Exercise description
Beginning at the line that contains "You are a GUI", repeat each line exactly through the last one of the records below, and leave out the pictures.

++++++++

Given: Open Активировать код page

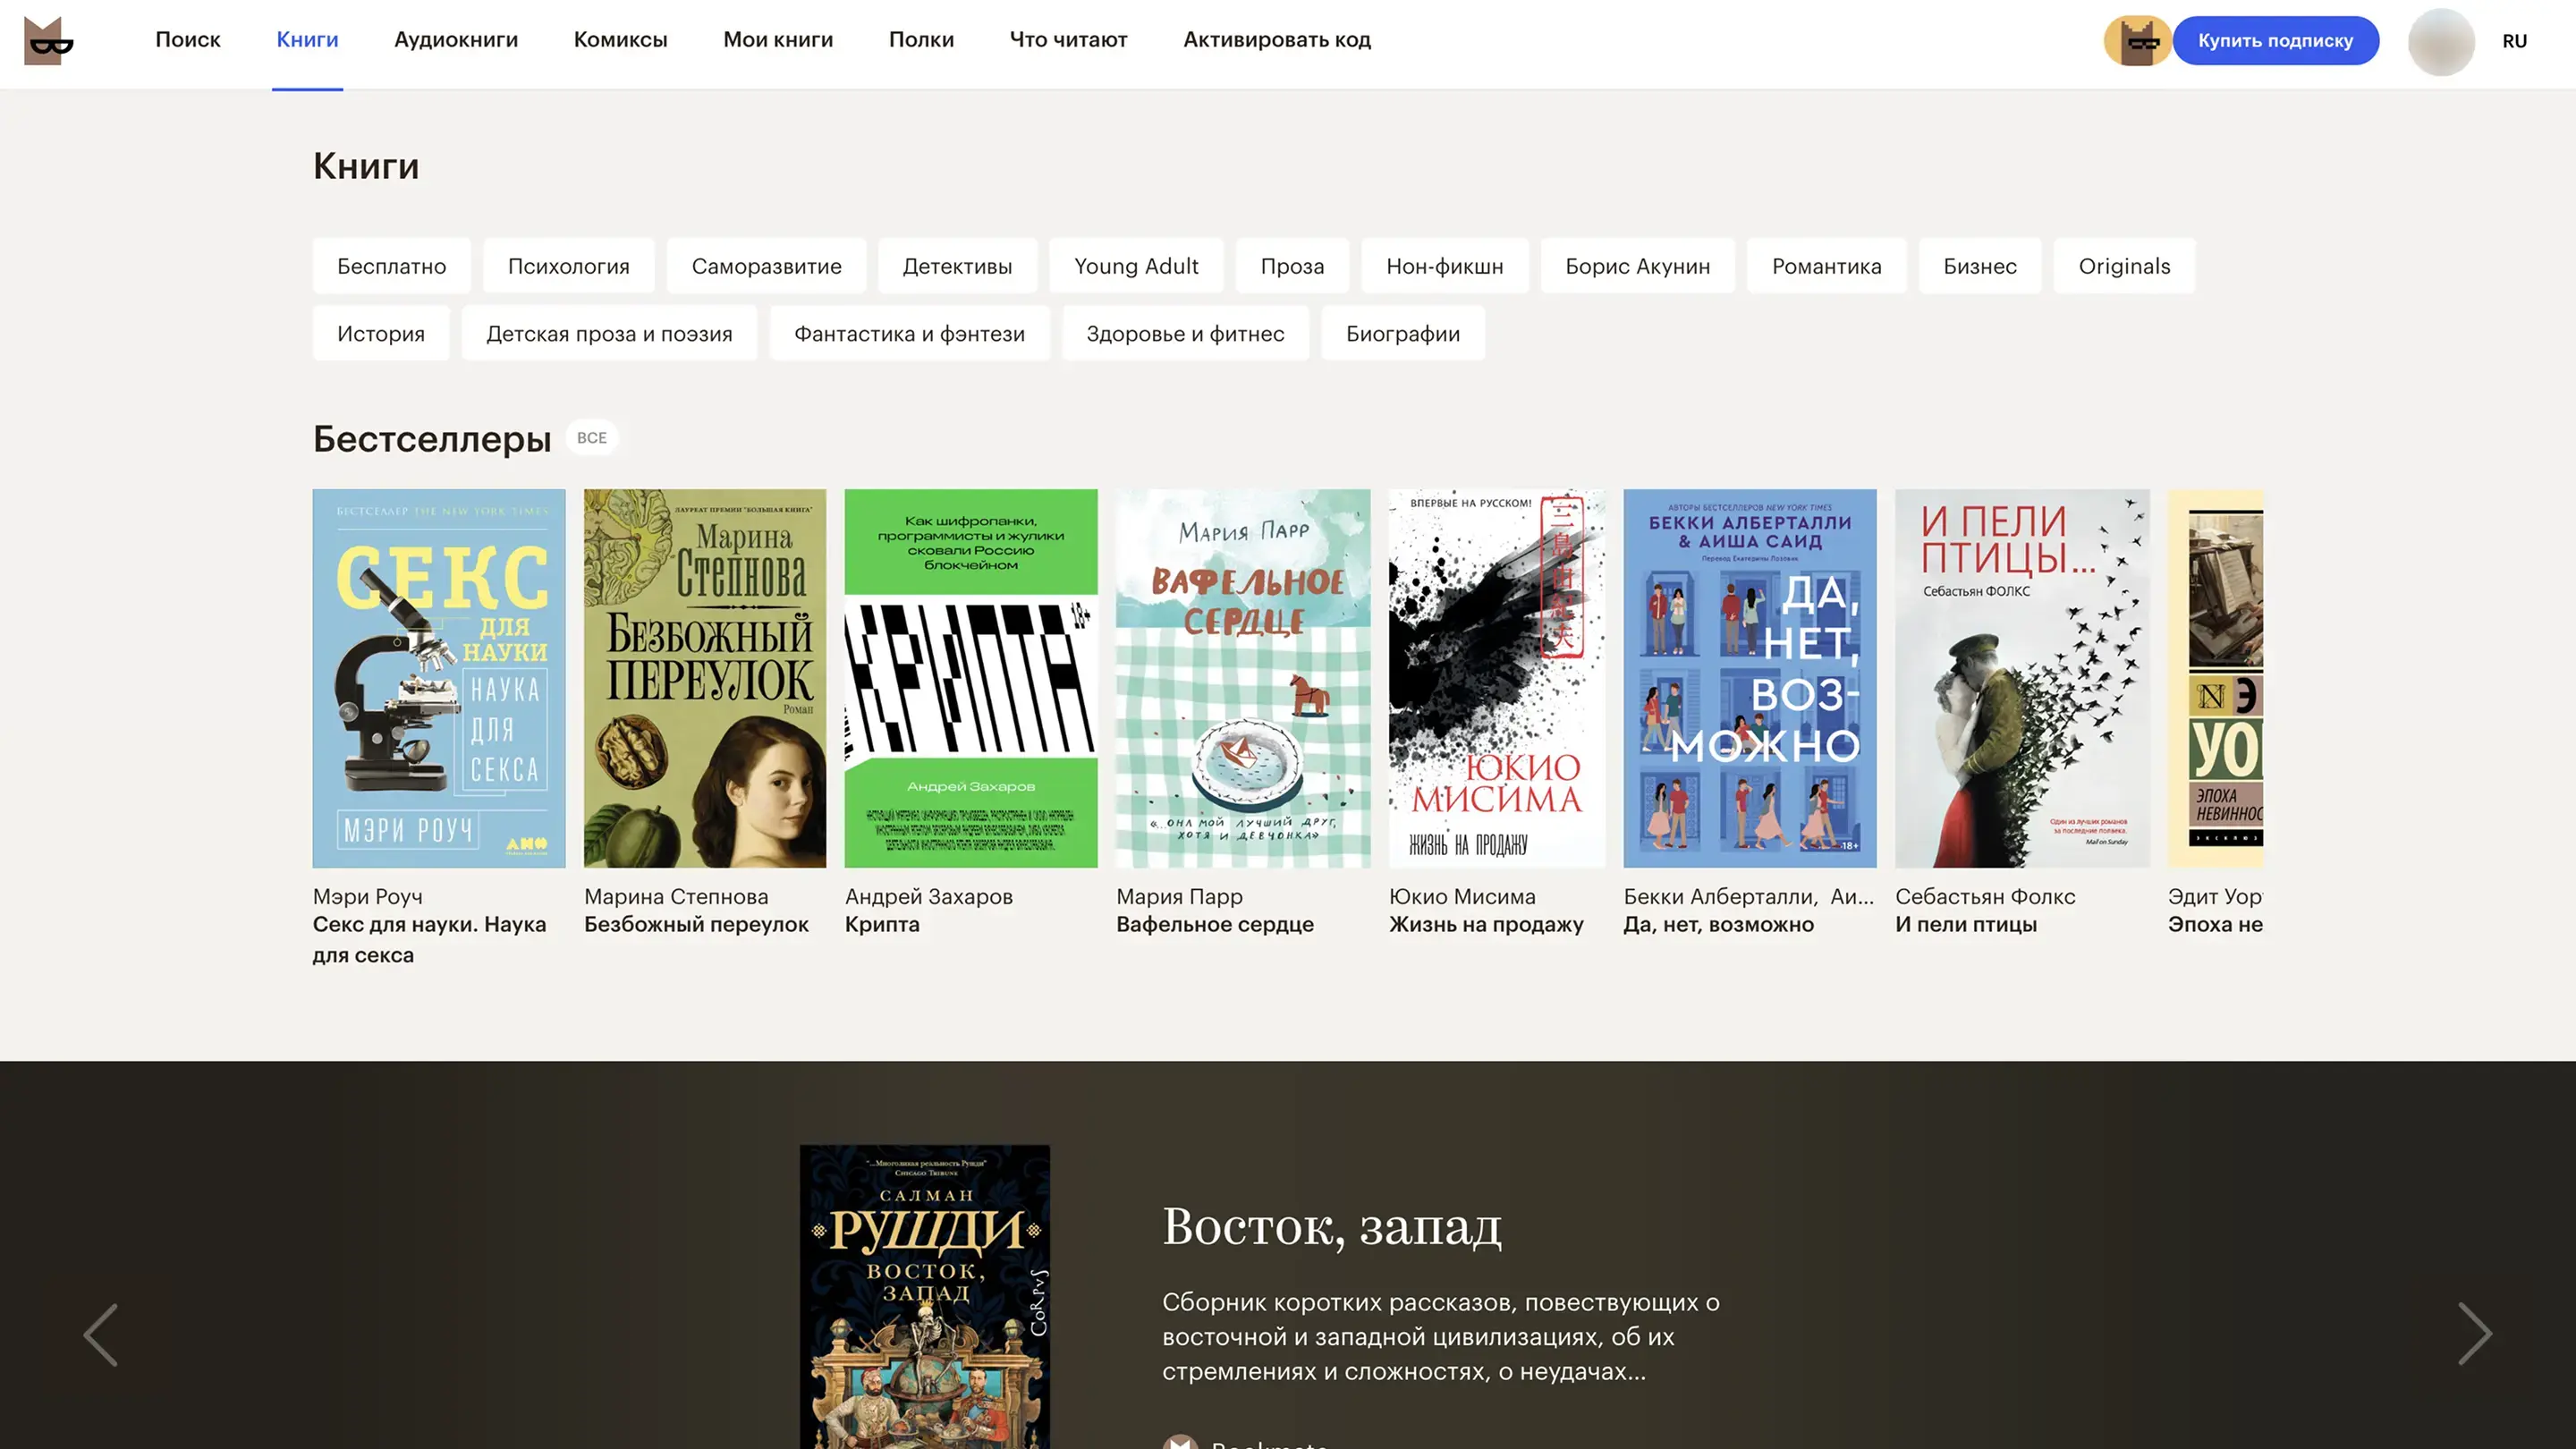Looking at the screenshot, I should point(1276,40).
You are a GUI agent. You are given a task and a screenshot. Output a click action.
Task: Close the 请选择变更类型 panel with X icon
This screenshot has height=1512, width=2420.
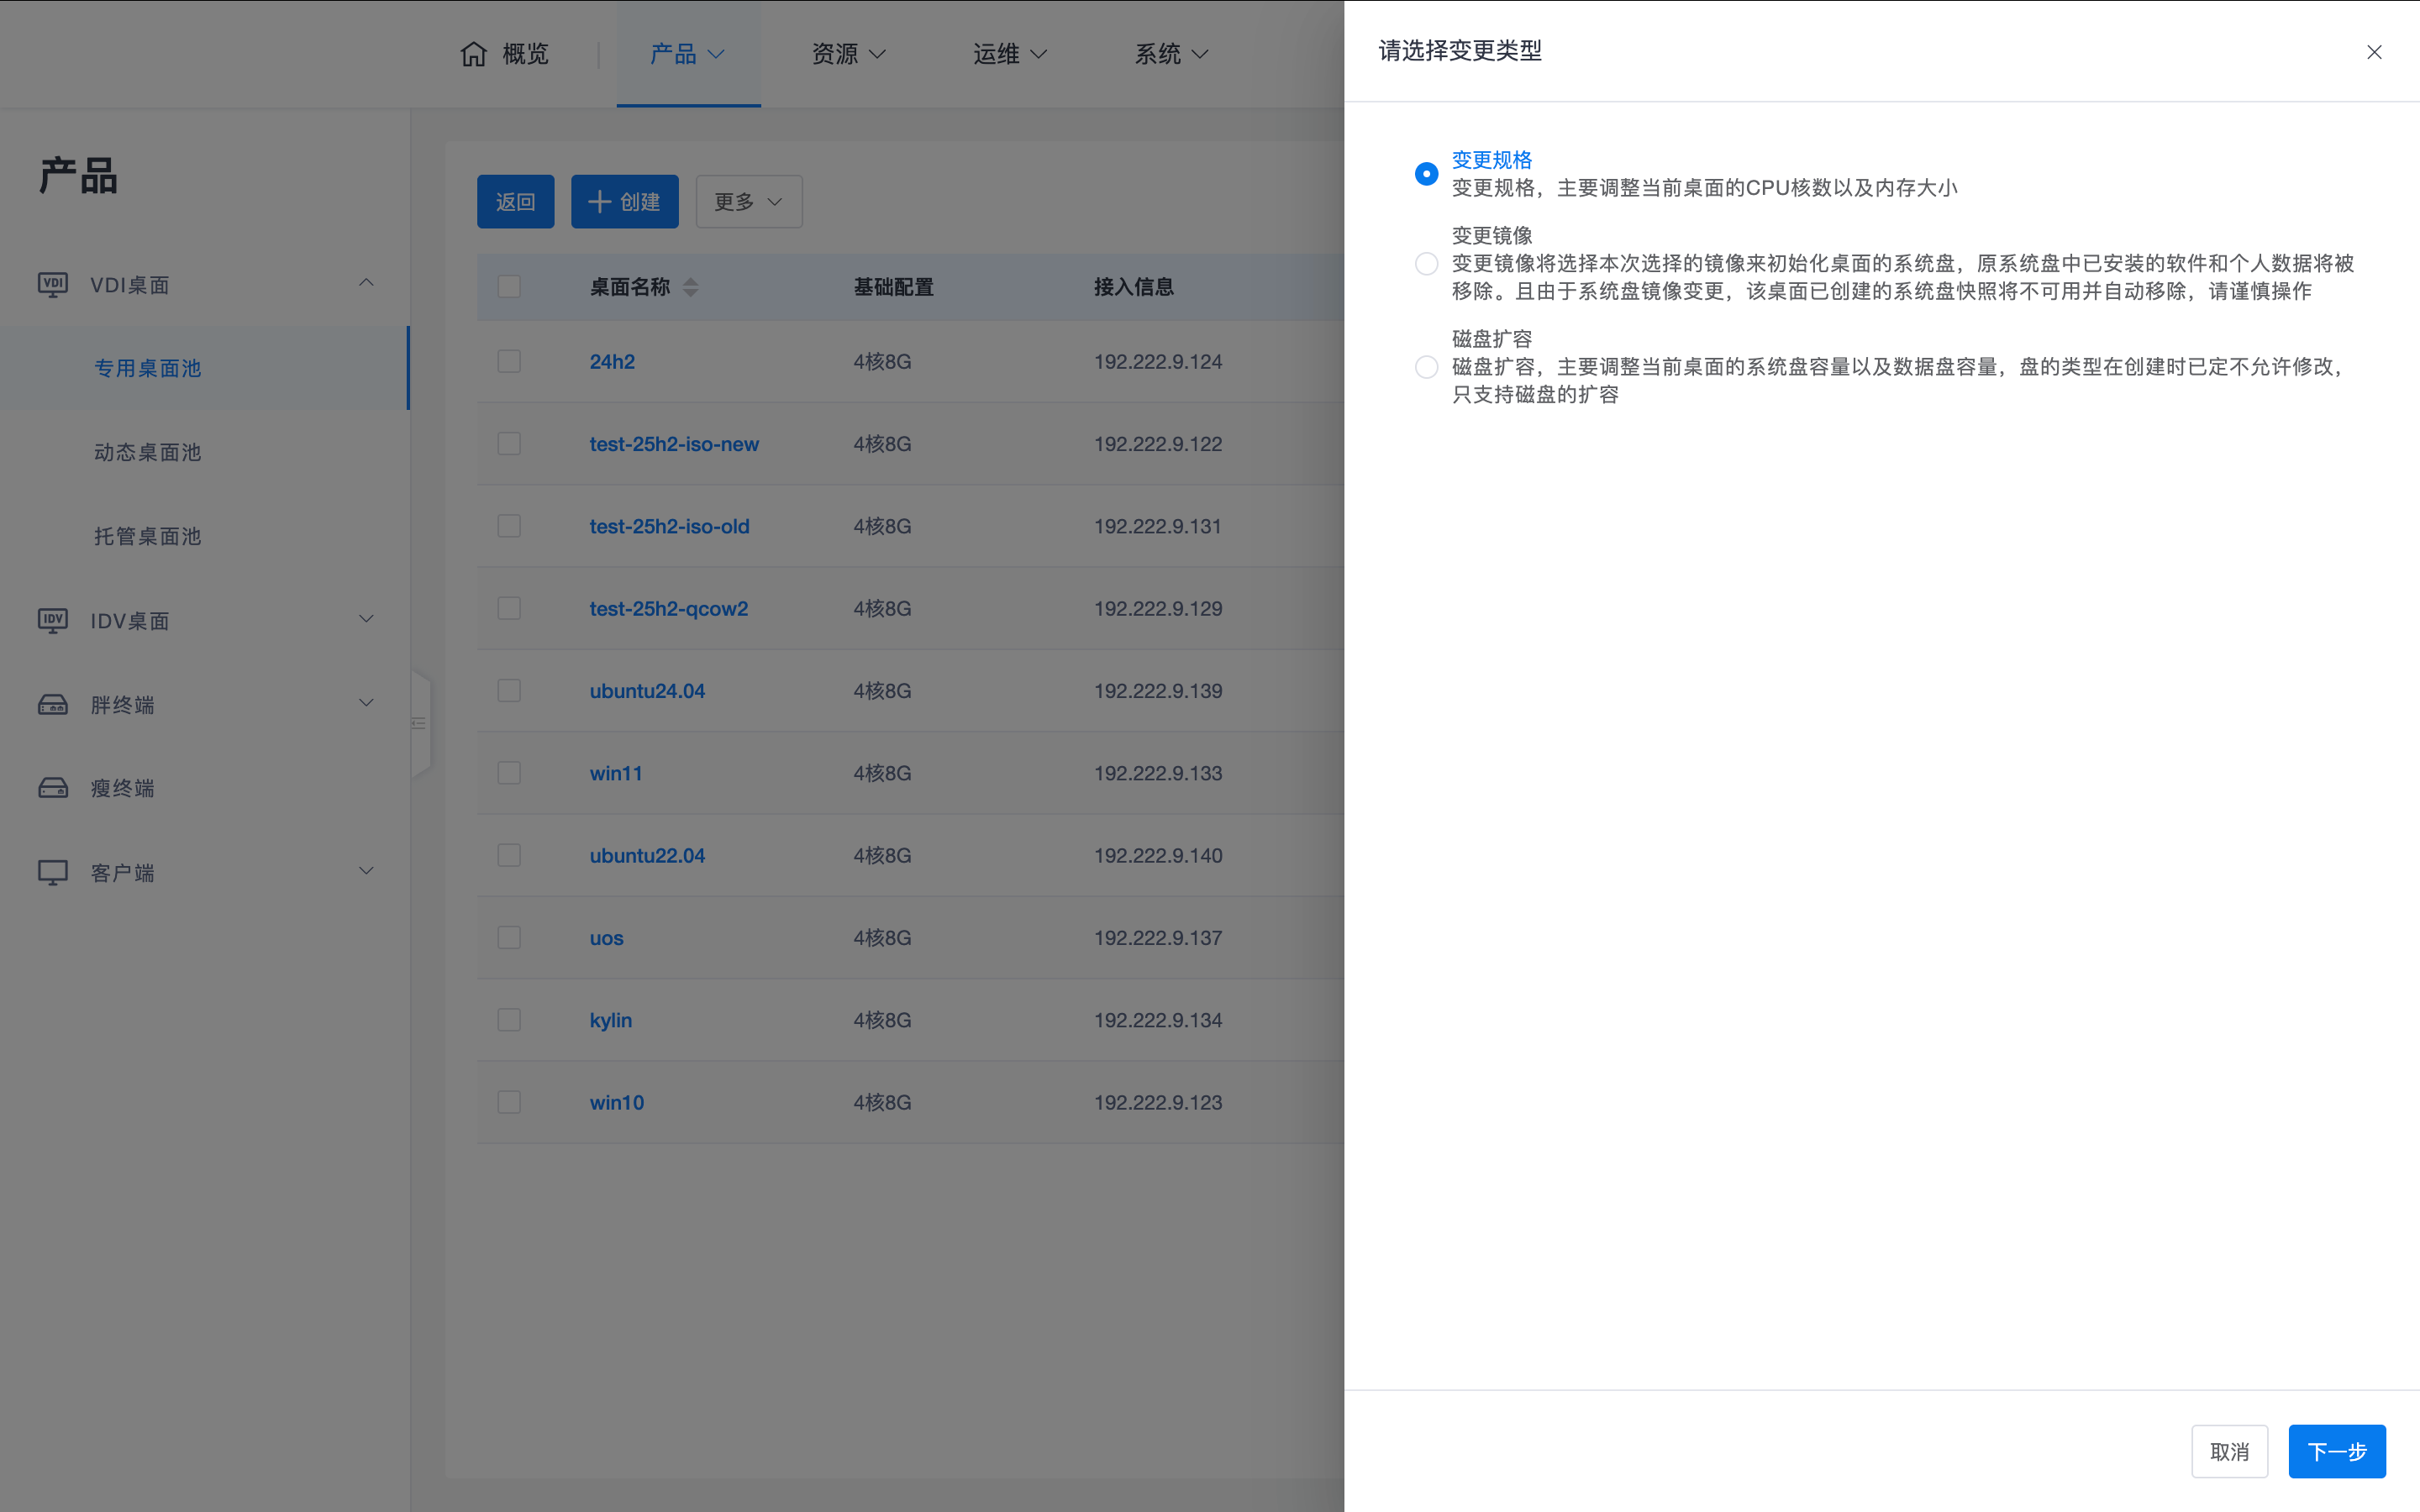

++++++++

Answer section
You are a GUI agent. You are given a task and a screenshot. Output a click action.
Task: Close the 请选择变更类型 panel with X icon
This screenshot has height=1512, width=2420.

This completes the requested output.